# A Deep Dive into the S&P 500: Predicting Stock Prices
Kanishk Chinnapapannagari, Aarav Naveen, Avyay Potarlanka, and Melvin Rajendran

## Introduction

In today’s evolving financial landscape, both investors and traders are constantly seeking an edge to make informed decisions. The stock market, which contains an intricate web of variables and is influenced by numerous factors, has proven to be a difficult environment to navigate.

In the past, investment-related decisions were often made based on analysis of historical trends. However, the advancement of data science and machine learning techniques has introduced a new opportunity to potentially predict future stock prices with reasonable accuracy and thus gain valuable insights.

This data science project delves into prediction of stock prices within the Standard & Poor’s 500 index, otherwise known as the S&P 500. This index contains 500 of the top companies in the United States, and it represents approximately 80% of the U.S. stock market’s total value. Hence, it serves as a strong indicator of the movement within the market. To learn more about the S&P 500 and other popular indices in the U.S., read this article: https://www.investopedia.com/insights/introduction-to-stock-market-indices/.

Throughout this project, we will follow a comprehensive data science approach that includes the following steps:
* Data collection
* Data processing
* Exploratory data analysis and data visualization
* Data analysis, hypothesis testing, and machine learning (ML)
* Insight formation

Our project aims to leverage predictive modeling techniques to provide insights to investors.
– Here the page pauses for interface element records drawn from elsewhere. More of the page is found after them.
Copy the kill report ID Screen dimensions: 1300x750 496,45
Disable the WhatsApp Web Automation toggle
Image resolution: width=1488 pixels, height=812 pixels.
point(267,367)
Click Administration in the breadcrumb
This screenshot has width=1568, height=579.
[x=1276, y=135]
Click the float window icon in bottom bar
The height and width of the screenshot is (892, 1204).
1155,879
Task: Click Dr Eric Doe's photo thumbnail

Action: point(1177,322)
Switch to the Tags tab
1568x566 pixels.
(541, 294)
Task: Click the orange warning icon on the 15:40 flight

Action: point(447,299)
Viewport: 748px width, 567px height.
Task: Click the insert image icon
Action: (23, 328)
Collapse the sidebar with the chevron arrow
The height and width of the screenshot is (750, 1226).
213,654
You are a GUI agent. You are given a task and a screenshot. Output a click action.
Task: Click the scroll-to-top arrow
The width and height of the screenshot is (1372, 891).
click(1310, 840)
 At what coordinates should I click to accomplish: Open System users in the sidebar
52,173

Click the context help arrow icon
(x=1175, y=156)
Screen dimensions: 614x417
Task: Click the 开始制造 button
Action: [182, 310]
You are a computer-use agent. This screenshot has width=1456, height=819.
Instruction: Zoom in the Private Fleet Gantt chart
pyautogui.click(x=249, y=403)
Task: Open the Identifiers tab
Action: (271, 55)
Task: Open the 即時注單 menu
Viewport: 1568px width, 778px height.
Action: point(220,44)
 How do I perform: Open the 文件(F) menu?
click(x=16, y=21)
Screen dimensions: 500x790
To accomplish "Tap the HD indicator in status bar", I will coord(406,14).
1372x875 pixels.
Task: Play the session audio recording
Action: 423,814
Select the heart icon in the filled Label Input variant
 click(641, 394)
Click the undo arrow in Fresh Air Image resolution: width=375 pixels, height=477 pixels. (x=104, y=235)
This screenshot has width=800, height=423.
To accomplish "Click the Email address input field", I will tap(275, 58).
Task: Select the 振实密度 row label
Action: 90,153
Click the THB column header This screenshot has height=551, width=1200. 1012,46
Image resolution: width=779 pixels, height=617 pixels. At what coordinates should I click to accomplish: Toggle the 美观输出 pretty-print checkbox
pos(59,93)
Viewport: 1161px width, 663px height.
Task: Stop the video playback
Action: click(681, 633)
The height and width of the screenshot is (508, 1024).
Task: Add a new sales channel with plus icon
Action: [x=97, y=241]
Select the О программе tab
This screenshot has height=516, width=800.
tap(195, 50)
The analysis herein will identify stocks that are undervalued and thus will increase in price in the near future, meaning investors should consider buying or holding shares. Likewise, it will also identify stocks that are overvalued and will soon decrease in price, indicating that investors should consider selling their position.

In [52]:
# Import necessary libraries
from bs4 import BeautifulSoup
import numpy as np
import os
import pandas as pd
import requests

## Data Collection

To gather information about the S&P 500 companies, we will be using the following dataset: https://www.kaggle.com/datasets/paultimothymooney/stock-market-data. This Kaggle dataset contains the date, volume, and prices for the NASDAQ, NYSE, and S&P 500. For the purposes of this project, we will only analyze the stock prices of companies in the S&P 500.

In [17]:
# Initialize an empty data frame to store the stock price data
price_data = pd.DataFrame()

# Initialize the path to the folder containing the data
folder_path = 'sp500-data'

# Iterate across each file in the folder by name
for file_name in os.listdir(folder_path):
    
    # Check if the current file is a CSV file
    if file_name.endswith('.csv'):
        
        # Read the current file into a temporary data frame
        temp = pd.read_csv(os.path.join(folder_path, file_name))
        
        # Extract the ticker from the current file's name
        ticker = file_name[0:-4]
        
        # Store the ticker in a new column in the temporary data frame 
        temp['Ticker'] = ticker
        
        # Concatenate the accumulating and temporary data frames
        price_data = pd.concat([price_data, temp], ignore_index = True)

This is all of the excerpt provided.